To Love or Not To Love? The Ultimate Girlboss Question

As you read this, you may or may not be drowned by the lovey dovey vibes that come with Valentine’s Day (literally the day after I publish this). If the latter is your case, don’t worry–what we’re about to discuss isn’t timebound anyway.

So… love. We know it’s all around us and it comes in many forms. Thanks to the consistency of change in society, we’ve come to accept, embrace, and promote formerly unconventional types of love like self-love.

I, myself, am a huge fan of self-love. I’m all about being that strong independent woman, go-getter, girlboss, badass bitch.

I don’t need anyone to take care of me, because I can take care of me. I don’t need some rando to tell me I’m beautiful, because I know I am. And I sure as hell don’t need someone else to satisfy my downstairs department, because I can get the job done perfectly fine.

Yes, I don’t need these things. But henny, here’s the catch: I want them.

You read that right.

I can take care of myself, but it’d be nice to have extra care. I am confident and highly aware that I’m beautiful inside out, but getting bonus validation is cute and kilig. And while sex on my own is the bomb, it just hits different with your person.

I WANT romantic love and I’m not afraid to admit that. Passionate, best friends and lovers, can’t eat, can’t sleep, reach for the stars, over the fence, World Series kind of love (if you get this reference, ILY). Though on second thought, maybe minus the “can’t eat, can’t sleep”, because yo girl prioritizes being well fed and well rested.

I think we forget that it’s more than OKAY to want this type of love, to want companionship with a life partner. It doesn’t make you any less of a feminist or a human being. In fact, what is a human being without human connection?
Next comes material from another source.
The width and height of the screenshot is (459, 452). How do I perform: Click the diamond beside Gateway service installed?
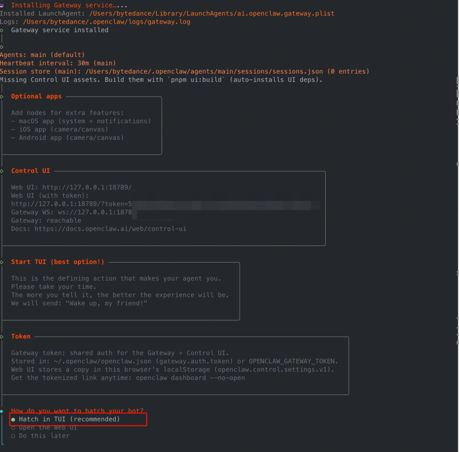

For as long as I can remember, people associate being strong and independent (especially for women) with standing alone. You’re more than welcome to care about family and friends, but forget about a boyfriend or a girlfriend–they’re only going to bring you down and taint your tough, badass image!

You are weak if you love all that ooey gooey mushy stuff!! You are embarrassing yourself by expressing any ounce of interest in romance!!! Because you’re supposed to live and die alone anyway.

Although this may ring true for some and I don’t mind ending up alone (as opposed to settling for mediocre company), is it really that bad to want romantic love?

The answer is hell fucking no.

As long as you want it for yourself and because it makes you genuinely happy. Don’t go searching for love from a state of lack. Because as I mentioned earlier, love comes in many forms. The most important one can be found within. Everything outside of ourselves are nice-to-haves.

Too many people seek out romantic love from the pressure of societal norms as well. That is a whole other rabbit hole that I’d rather not dive into. But you can tell nosy Susie to stop making obnoxious comments about your love life. You will get yourself a boo when YOU feel like it. In your own time at your own pace.

Furthermore, it’s not bad to not want romantic love either. We each have different wants and needs in life, wherever and whenever we are in it.

I just happen to be an individual with very Venusian asks. No BS, no judgements.

And trust me, when you find your person and allow yourself to revel in that rare, crazy wonderful love, it’s one of the most indescribable experiences in the world.

So, to love or not to love?

(Well, if you haven’t already guessed…)

Love.

Please do. At least once in your lifetime. Love with every fiber of your being, with no regrets.

If all else fails, you still have yourself to come back home to.